### Tarefas
a. Diga se cada afirmação está de acordo com o texto sobre o futuro dos investigadores científicos, respondendo sim ou não e citando as palavras do texto que o decidem. (i) O número de trabalhadores de investigação científica diminuiu nos últimos anos. (ii) Docentes e bolseiros reúnem-se separadamente. (iii) Segundo o texto, ainda é tempo de soluções individuais.
b. Prossiga o texto sobre o futuro dos investigadores científicos a partir do ponto em que termina.

Aumentou nos últimos anos o número de trabalhadores de investigação científica. A questão que hoje se coloca a estes trabalhadores é, no entanto, preocupante: qual será o seu futuro?
A resposta não está escrita no céu e em parte depende da força que os próprios conseguirem fazer valer. Esta força terá que assumir necessariamente uma dimensão colectiva. O tempo das soluções individuais já passou. Se é que essas alguma vez chegaram a ser solução.
O mais urgente, neste preciso momento, parece-me ser construir espaços comuns de discussão que reúnam a comunidade de investigadores. Estes espaços não existem por várias razões. Queria apenas elencar três: docentes e bolseiros reunirem-se separadamente, os primeiros nos seus sindicatos e os segundos nas suas associações; sindicatos de docentes e associações de bolseiros com pouca capacidade de mobilização dos seus representados; e representados em que só raramente estão incluídos docentes sem emprego ou bolseiros sem bolsa.
Uma reunião capaz de colocar ao mesmo nível os diferentes tipos de investigadores será um primeiro passo para um debate que será demorado. Um bom ponto de partida para nesse debate atalhar caminho é o balanço da política científica dos últimos anos, particularmente associada ao legado de Mariano Gago e ao ciclo de investimento europeu subjacente ao protagonismo do seu ministério.
Para colocarmos as coisas de um modo simples, ainda que desajeitado, a pergunta pode ser assim formulada: devemos dizer bem ou dizer mal do legado de Mariano Gago?
Se lermos as notícias que nos chegam de boa parte da comunidade científica, a resposta parece clara: dizer bem de Mariano Gago. E não custa adivinhar, perante o novo governo, e o futuro mais sombrio que com ele se avizinha, que a tendência nos próximos tempos seja para enfatizar ainda mais positivamente aquele passado.

### Dados fornecidos
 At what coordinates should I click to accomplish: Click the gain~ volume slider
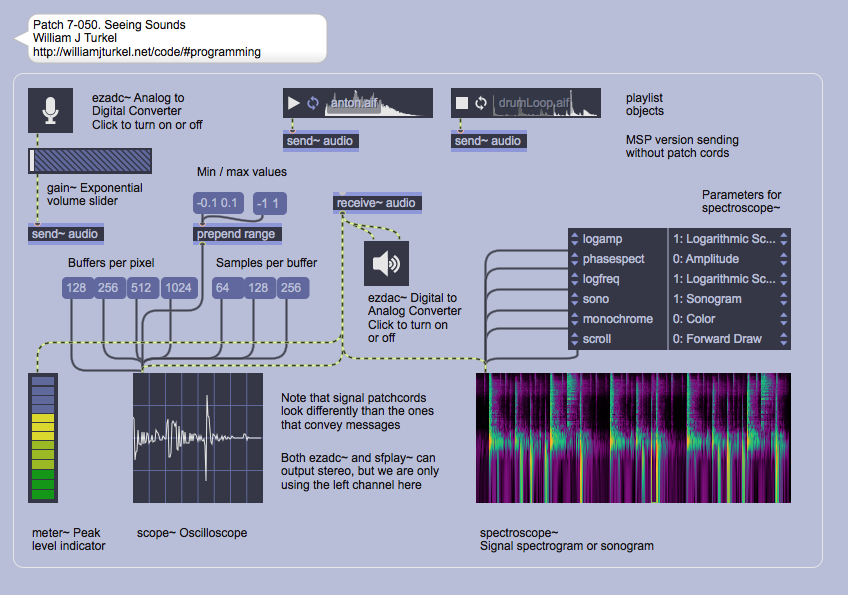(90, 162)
* * *
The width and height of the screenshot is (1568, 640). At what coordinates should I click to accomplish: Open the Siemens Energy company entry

### Respostas por tarefa
a.
(i) Não: "Aumentou nos últimos anos o número de trabalhadores de investigação científica."
(ii) Sim: "docentes e bolseiros reunirem-se separadamente, os primeiros nos seus sindicatos e os segundos nas suas associações"
(iii) Não: "O tempo das soluções individuais já passou."

b.
A maior parte dos que elogiam Gago serão, no entanto, investigadores integrados no sistema académico. Dessa posição é mais fácil julgar o tempo de Mariano Gago como uma época de ouro, pois foi então que os investigadores integrados passaram a dispor de um conjunto importante de recursos, o que lhes permitiu dedicar mais e melhor tempo à ciência. Acontece, porém, que entre aqueles recursos se encontravam e encontram não apenas microscópios, bibliotecas e fundos, mas também um número considerável de outras coisas, especificamente nomeadas como bolseiros. E é preciso dizer que muitas vezes tanto o ministério como os investigadores integrados olharam e olham os bolseiros como recursos humanos e não como trabalhadores com direitos ou colegas de profissão.
Não surpreenderá, por isso, se do ponto de vista dos bolseiros os anos de Mariano Gago sejam também tempos de sombra, tratados como mão-de-obra barata, precária e descartável por faculdades, governo e União Europeia, sem direito a contratos de trabalho, sem direito a subsídio de desemprego, sem direito a descontar condignamente para a segurança social e sem direito, em vários casos, a ver a lei ser cumprida – por exemplo a questão da obrigatoriedade de integração dos pós-doutorados nos conselhos científicos. Enfim, é preciso dizer que o progresso da ciência se fez com base num regime de exploração laboral muito pouco civilizado. Se ministros houve cujo sucesso dependeu da aposta numa condição precária, é preciso dizer que Mariano Gago foi um deles.
A expressão comunidade científica, sem dúvida muito elegante, não deixa por isso de ser equívoca neste caso. Pressupõe uma relação horizontal entre os seus membros que está longe de existir num mundo universitário onde os factores de diferenciação se acumulam, do catedrático ao bolseiro, do vínculo definitivo de uns à ausência de vínculo laboral de outros, dos salários elevados às vidas pobres. E é também por isto que hoje nós, trabalhadores da ciência, do mais ou menos graduado, precisamos de saber construir um projecto político capaz de fazer duas coisas ao mesmo tempo: aumentar o investimento do Estado na ciência e conseguir uma distribuição mais igual dos recursos disponíveis na dita comunidade. Para que tantos não continuem a escrever os artigos para os outros, como os operários que para os outros construíram as cidades onde nunca chegaram a viver.
texto publicado hoje no i
9 comentários:
Leal camarada Zé Neves,
tenho a honra de te comunicar, devidamente mandatado, que a Livre e Pública Conspiração dos Iguais recomenda vivamente a leitura e difusão do teu texto, considerando-o, além disso, um contributo precioso para a elaboração de uma análise e plataforma de luta que, não se limitando ao terreno da comunidade científica, oriente o combate pela democratização das outras (mal chamadas) "comunidades" da nossa vida social e política - das "comunidades" laborais e urbanas, à nacional e europeia, sem esquecer a internacional e/ou planetária.
Mais entende a Livre e Pública Conspiração dos Iguais (LPCI) que o teu texto é uma demonstração cabal de que, sem a ressurreição do espírito do igualitarismo radical das melhores tradições dos movimentos populares e operários, não há sequer via credível de defesa das liberdades e direitos mais elementares do que nos resta de cidadania.
Abraço
miguel(sp)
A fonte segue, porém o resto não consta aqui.